- [Given request 1]
Per the discovery guidelines below, how many additional "focused" search terms may the requesting party ask for?

Search Terms and Production Issues

  • Search terms shall be disclosed by the producing party, if used.  The requesting party may request up to 10 additional “focused” terms.
  • Search terms shall be used on non-custodial data sources and emails and other ESI maintained by the 10 custodians most likely to have discoverable information.
  • No on-site inspection of electronic media is allowed absent a showing of specific need and good cause.
  • Format of production:
  • Litigants must produce single-page TIFF images and associated multi-page text files containing extracted text or OCR with Concordance and Opticon load files with metadata;
  • Litigants may only produce native versions of files not easily converted to image format, such as Excel and Access files;
  • Litigants must preserve and produce the following metadata to the extent it exists:
  • Custodian;
  • Filename, File Path, File Size, File Extension, MD5 Hash;
  • Author, Email Subject;
  • Conversation Index;
  • From, To, CC, BCC;
  • Date Sent, Time Sent, Date Received, Time Received, Date Created, Date Modified;
  • Control Number Begin, Control Number End, Attachment Range, Attachment Begin, and Attachment End (or the equivalent thereof).

Privilege Logs

  • The parties must meet and confer about privilege logs, whether certain categories of information can be excluded from the logs, and whether alternatives to document by document logs can be exchanged.
  • The default rule is that parties need not log information generated after the filing of the complaint.
  • Preservation efforts are protected by the work product doctrine.
  • The parties must confer on a non-waiver order.  See Fed. R. Evid. 502.  The default rule is that privileged information, if produced, must be returned if it appears on its face to have been inadvertently produced or if notice of inadvertent production is provided within 30 days.

Custodians and Initial Disclosures

  • Initial disclosures must contain the following:
  • The party’s 10 custodians most likely to have discoverable information, ranked from most to least likely.

- [Raw records]
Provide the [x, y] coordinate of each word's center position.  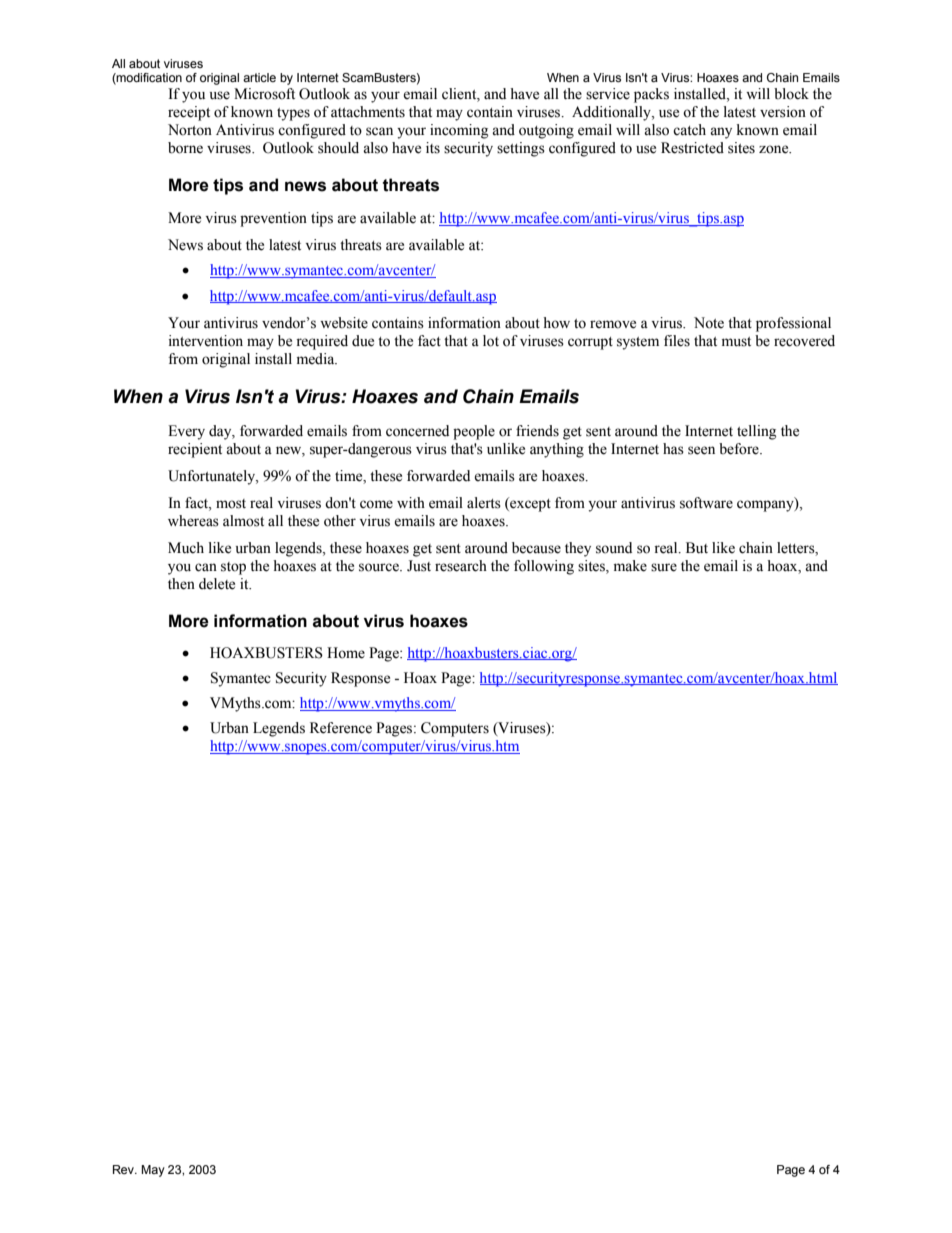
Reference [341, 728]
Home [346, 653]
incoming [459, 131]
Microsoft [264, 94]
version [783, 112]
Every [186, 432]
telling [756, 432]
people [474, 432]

- [Given request 2]
Please rescale the rows above by writing out every line again, requests included, with each answer coordinate multiplied by 1.6 and rounded to a whole number, halves rounding up. Leave the pictures out of your answer.

- [Worked solution 1]
Up to 10.

- [Worked solution 2]
Provide the [x, y] coordinate of each word's center position.  
Reference [546, 1165]
Home [554, 1045]
incoming [734, 210]
Microsoft [422, 150]
version [1253, 179]
Every [298, 691]
telling [1210, 691]
people [758, 691]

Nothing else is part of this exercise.